In Italia, come è ormai noto, vige l’obbligo allo studio sino al conseguimento della licenza media inferiore. Nonostante si tratti di un obbligo, però, i costi collegati al diritto allo studio sono sempre più esorbitanti, contribuendo a mettere in difficoltà bilanci familiari erosi nel corso degli ultimi anni dal combinato disposto tra crisi economica e necessità di rimettere a posto i conti pubblici, con un livello di tassazione destinato a gravare in maniera molto forte sui dipendenti, pubblici o privati che siano. Quando poi i ragazzi decidono di proseguire i loro studi, per le famiglie si presenta la necessità di fare un vero e proprio investimento sugli stessi, il quale però comporta non pochi sacrifici, soprattutto in considerazione del fatto che, ad esempio, le rette universitarie sono sempre più alte. La possibile soluzione a queste complicazioni può arrivare dal settore creditizio, tanto da spingere i genitori degli studenti a farsi una precisa domanda: è possibile reperire prestiti per studenti?

I prestiti per studenti universitari

Gli studenti che portano avanti gli studi a livello universitario, con l’obiettivo di conseguire una laurea triennale o proseguire verso il conseguimento di un master, possono fare conto in particolare sui cosiddetti prestiti d’onore, ovvero i finanziamenti che traggono origine da un accordo intercorso tra gli istituti di credito e le facoltà universitarie. Si tratta di prestiti che hanno la loro più apprezzabile caratteristica nel fatto di comportare un tasso di interesse agevolato, teso proprio ad aiutare lo studente nel suo percorso, senza dover pesare eccessivamente sulla famiglia. Va poi sottolineato come i prestiti d’onore, come nel caso di quelli concessi ai ragazzi che intendono misurarsi con l’imprenditorialità, prevedono una parte a fondo perduto. Proprio per questo sono molto ambiti dalle famiglie degli studenti.
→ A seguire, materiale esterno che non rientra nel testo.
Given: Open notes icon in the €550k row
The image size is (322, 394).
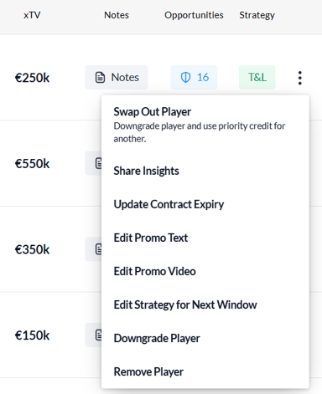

Per poter capire meglio la portata di questa soluzione, si consiglia comunque di reperire il maggior numero di informazioni utili, proprio per cercare di capire a quanto ammonti la parte a fondo perduto e quali siano i tassi agevolati con cui deve essere restituita la parte restante. Il modo migliore per farlo è proprio quello di consultare i siti online dedicati al tema, che sono in grado di chiarire al meglio il quadro esistente.